De fait, on sait peu de choses sur elle. Les documents de la ville de Paris révèlent qu'elle fut brûlée vive, elle aussi, en 1372, en place de Grève. On dit qu'elle allait entièrement nue, et qu'elle proférait qu'il n'y a nul péché à satisfaire ses passions et tous les désirs des sens....

Commentaires

1. Le 7 février 2009, 17:32 par Claude TOURENA

Bonjour ! Je tombe sur votre blog... Je travaille sur le thème des Béguines et des mouvements dérivés, notamment :les Turlupins.. Leur histoire m'interpelle également en tant qu'historien du Naturisme. Quelles ont été vos sources pour votre roman ? Avez-vous une trame historique solide ou est-ce une oeuvre de fiction ? Un certain Claude ARNAULT, dans les années 50 avait écrit un récit romanesque sur les Turlupins. Le connaissez-vous ? A bientôt !

2. Le 8 février 2009, 12:05 par Matthieu

Bonjour,
Merci pour votre message.
Pour ce qui concerne les Turlupins, une de mes principales sources est l'admirable livre d'Eliane Viennot :"La France, les femmes et le pouvoir : Tome 1, L'invention de la loi salique (Ve-XVIe siècle)". Ensuite, pour ce qui est du côté historique, j'ai entièrement revu mon texte avec une médiéviste du CNRS.
Il s'agit donc d'une oeuvre de fiction, mais avec bon nombre de personnages historiques réels.
Sinon, non, je ne connais pas Claude Arnault.
Matthieu

3. Le 9 février 2009, 12:07 par Claude TOURENA

Merci pour votre réponse. Votre médiéviste du CNRS a-t-elle fouillé tout particulièrement la question de ces mouvements dissidents(socialement et théologiquement !) regroupés par l'Eglise et l'Inquisition sous le vocable des "Frères et soeurs du Libre Esprit" ?
Avec des sous-groupes tels que les "adamistes", les "clémentins", etc...
Marc-Alain DESCAMPS (voir son site) s'interesse depuis longtemps à cette mouvance. Je pense qu'il faudrait réexaminer les actes des procès inquisitoriaux de Pieronne DAUBANTON, de Marguerite PORETE, d'ADEYLIS et de tant d'autres. Mais où sont-ils conservés ? Le savez-vous ? Mon article "Des Béguines à la Sainte-Baume ?!" va sortir vers le 18 Février. Etes-vous interessé ? Bien cordialement.

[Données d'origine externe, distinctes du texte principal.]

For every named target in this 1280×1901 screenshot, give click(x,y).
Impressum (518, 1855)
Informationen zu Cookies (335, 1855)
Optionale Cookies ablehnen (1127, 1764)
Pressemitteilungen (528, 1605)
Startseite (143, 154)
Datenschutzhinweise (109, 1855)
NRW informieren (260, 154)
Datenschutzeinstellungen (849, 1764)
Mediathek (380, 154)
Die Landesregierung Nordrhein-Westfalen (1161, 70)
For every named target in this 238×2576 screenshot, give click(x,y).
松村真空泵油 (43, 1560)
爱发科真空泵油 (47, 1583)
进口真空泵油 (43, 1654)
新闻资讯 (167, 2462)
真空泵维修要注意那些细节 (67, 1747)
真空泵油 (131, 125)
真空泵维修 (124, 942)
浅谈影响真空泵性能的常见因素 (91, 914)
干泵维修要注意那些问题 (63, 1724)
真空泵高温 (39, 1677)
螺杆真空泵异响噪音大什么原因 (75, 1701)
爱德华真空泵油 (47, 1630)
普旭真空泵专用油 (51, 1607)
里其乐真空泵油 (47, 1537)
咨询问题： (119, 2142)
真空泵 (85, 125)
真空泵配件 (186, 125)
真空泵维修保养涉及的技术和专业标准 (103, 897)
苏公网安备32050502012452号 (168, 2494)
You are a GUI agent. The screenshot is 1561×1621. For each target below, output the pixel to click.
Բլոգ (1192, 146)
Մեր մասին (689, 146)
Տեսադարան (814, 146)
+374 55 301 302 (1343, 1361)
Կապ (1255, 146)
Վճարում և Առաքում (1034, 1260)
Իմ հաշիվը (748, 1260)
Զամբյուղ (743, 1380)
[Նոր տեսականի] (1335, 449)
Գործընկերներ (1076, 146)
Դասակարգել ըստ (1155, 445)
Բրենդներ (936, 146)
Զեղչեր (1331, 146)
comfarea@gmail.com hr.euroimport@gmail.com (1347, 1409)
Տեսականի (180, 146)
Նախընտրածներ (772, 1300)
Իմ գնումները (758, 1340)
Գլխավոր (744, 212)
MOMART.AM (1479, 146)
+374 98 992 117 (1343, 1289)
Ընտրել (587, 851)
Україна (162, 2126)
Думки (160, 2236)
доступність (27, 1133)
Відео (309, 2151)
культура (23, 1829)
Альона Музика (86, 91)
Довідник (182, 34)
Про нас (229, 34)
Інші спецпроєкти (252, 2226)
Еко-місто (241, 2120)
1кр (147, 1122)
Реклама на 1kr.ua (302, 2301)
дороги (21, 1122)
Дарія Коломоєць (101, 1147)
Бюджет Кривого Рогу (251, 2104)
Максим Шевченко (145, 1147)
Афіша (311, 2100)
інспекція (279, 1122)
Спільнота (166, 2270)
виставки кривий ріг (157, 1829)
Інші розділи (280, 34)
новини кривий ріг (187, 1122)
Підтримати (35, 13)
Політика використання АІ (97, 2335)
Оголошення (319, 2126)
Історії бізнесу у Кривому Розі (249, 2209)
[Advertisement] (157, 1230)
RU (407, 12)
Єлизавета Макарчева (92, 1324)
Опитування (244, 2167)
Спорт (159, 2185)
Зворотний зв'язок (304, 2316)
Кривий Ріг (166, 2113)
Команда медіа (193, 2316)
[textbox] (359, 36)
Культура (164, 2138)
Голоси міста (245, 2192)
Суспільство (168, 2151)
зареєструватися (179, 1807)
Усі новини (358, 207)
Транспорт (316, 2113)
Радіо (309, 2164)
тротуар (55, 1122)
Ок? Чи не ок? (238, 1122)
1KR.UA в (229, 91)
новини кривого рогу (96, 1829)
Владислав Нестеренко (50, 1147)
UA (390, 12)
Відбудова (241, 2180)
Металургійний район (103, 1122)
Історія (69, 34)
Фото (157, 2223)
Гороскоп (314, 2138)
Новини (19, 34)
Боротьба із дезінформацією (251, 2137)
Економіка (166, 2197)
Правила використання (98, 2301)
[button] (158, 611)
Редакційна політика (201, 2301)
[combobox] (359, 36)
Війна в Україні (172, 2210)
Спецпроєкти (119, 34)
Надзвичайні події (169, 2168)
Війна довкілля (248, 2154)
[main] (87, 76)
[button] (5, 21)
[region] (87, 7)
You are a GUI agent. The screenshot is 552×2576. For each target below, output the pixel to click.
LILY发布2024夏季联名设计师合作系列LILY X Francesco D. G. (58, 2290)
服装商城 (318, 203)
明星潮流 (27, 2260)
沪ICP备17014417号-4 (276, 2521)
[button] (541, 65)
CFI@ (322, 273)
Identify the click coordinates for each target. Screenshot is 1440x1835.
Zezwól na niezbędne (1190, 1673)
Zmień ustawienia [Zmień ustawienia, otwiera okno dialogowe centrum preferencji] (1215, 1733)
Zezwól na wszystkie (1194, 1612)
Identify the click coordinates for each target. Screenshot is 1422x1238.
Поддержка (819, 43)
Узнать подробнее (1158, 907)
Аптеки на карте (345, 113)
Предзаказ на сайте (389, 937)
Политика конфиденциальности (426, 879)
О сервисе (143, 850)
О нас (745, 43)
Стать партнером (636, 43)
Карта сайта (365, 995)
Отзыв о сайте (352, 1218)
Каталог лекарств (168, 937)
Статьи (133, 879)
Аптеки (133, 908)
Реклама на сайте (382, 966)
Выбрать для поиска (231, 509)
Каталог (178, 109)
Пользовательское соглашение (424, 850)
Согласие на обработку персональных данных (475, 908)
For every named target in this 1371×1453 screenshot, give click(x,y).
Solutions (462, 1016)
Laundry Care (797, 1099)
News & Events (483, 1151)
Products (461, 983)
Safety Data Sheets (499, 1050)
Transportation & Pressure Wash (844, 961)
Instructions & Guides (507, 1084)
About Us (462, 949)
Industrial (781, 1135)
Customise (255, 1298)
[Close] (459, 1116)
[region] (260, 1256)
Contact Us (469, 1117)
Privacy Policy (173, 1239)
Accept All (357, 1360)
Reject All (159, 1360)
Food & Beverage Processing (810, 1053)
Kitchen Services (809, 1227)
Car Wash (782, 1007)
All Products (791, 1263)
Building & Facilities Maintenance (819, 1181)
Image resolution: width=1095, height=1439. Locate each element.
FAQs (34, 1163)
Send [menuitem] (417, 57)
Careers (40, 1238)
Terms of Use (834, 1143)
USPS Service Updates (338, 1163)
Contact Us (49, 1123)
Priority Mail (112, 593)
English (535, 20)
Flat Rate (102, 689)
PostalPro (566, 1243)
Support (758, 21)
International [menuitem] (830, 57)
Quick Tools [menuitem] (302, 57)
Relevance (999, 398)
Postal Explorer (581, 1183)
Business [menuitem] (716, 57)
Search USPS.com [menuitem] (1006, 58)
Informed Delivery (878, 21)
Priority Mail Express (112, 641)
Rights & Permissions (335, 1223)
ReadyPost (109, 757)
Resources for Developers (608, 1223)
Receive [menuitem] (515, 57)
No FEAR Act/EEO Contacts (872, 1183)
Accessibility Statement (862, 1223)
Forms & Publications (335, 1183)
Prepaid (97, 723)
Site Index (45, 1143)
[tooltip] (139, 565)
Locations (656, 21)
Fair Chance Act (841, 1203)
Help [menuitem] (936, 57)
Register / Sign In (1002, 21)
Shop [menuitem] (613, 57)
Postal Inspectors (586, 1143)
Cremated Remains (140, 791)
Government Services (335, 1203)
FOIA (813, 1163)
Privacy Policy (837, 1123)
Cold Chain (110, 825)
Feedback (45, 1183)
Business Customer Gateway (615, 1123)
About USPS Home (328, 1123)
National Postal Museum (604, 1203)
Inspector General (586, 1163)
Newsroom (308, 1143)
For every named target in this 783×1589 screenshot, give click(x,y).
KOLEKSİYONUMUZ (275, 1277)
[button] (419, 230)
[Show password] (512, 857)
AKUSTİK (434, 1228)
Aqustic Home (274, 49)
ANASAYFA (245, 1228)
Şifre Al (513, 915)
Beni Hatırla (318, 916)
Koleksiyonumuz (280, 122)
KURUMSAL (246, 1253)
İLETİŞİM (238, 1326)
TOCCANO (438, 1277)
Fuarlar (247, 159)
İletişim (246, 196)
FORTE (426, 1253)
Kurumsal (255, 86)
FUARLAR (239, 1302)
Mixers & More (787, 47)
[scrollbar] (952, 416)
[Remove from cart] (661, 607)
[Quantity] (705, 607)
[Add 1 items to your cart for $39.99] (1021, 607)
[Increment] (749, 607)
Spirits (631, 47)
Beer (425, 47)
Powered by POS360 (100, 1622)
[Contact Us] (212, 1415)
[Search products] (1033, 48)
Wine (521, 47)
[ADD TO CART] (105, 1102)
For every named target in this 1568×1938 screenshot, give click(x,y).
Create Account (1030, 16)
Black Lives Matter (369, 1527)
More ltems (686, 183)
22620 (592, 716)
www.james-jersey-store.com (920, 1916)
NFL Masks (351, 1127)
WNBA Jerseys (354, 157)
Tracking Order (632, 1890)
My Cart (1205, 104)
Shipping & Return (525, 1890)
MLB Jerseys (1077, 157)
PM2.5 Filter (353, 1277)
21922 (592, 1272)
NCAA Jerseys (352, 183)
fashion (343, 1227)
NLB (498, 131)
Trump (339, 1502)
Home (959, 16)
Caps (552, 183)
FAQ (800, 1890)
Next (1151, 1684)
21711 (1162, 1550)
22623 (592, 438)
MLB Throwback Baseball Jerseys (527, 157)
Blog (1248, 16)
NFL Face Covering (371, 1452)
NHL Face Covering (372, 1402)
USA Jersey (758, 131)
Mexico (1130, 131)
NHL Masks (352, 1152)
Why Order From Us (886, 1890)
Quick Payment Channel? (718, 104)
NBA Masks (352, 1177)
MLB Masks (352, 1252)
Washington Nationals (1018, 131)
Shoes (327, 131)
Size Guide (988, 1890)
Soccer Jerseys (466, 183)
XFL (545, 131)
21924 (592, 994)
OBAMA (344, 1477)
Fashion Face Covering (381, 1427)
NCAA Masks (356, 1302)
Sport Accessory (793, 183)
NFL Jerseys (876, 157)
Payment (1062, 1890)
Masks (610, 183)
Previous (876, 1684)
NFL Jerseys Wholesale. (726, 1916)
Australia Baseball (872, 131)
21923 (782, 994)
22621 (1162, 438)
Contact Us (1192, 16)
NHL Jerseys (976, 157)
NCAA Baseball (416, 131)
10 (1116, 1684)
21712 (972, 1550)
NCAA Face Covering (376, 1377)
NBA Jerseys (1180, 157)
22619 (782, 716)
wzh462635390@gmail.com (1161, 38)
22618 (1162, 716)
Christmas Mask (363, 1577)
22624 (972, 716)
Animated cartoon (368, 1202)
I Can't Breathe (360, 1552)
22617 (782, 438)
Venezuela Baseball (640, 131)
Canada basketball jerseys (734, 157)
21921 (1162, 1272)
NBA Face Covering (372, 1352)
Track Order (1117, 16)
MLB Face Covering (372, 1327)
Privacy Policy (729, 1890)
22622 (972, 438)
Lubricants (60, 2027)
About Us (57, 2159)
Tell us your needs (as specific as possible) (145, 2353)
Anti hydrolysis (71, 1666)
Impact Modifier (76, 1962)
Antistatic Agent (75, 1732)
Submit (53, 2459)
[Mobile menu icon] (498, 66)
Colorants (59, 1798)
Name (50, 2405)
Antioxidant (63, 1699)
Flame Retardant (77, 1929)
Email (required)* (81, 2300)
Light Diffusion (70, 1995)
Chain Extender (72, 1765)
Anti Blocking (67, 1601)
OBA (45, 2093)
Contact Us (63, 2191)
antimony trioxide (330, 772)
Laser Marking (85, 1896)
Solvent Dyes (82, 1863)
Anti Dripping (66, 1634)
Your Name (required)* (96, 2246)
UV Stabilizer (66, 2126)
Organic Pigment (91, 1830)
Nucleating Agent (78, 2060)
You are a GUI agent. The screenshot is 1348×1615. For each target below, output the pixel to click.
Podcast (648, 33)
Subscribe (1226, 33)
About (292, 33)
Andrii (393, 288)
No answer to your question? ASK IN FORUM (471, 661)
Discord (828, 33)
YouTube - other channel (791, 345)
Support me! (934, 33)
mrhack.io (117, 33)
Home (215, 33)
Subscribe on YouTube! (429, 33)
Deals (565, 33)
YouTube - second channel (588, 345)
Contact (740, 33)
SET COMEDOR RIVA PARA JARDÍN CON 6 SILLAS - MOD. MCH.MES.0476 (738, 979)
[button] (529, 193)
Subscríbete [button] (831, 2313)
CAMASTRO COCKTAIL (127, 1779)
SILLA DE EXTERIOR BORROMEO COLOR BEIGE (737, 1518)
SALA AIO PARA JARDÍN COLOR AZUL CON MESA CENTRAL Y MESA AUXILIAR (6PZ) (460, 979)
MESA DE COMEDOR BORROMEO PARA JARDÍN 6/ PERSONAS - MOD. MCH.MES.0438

4. Le 9 février 2009, 15:48 par Matthieu

Malheureusement, les Turlupins occupent une place secondaire dans le récit, et nous n'avons pas travaillé sur les actes des procès inquisitoriaux. Cela dit, le sujet m'intéresse, et je lirai votre article avec beaucoup d'intérêt. Merci de me le faire suivre.